▶ [WORK ORDER] From the line containing "Task: Open the RSS feed beside RECENT NEWS" onward to the last line of the data below, copy each line exactly and add nothing.

Dataset records
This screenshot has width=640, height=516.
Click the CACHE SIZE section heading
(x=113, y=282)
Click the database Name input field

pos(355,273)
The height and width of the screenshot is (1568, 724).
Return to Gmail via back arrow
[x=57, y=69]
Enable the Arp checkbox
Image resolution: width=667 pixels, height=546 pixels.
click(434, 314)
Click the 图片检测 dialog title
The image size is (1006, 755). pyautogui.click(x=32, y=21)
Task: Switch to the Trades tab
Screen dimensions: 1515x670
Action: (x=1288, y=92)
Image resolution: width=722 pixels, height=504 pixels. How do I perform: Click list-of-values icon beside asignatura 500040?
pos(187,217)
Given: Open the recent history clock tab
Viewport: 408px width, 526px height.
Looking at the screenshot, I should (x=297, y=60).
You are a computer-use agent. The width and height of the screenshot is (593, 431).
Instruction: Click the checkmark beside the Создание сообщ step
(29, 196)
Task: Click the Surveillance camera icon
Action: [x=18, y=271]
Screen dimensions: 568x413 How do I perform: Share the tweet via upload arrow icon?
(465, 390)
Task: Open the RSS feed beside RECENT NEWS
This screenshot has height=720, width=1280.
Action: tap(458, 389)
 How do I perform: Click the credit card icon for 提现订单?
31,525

▶ [ANSWER AREA]
Task: Open the RSS feed beside RECENT NEWS
This screenshot has height=720, width=1280.
Action: tap(458, 389)
 How do I perform: Click the credit card icon for 提现订单?
31,525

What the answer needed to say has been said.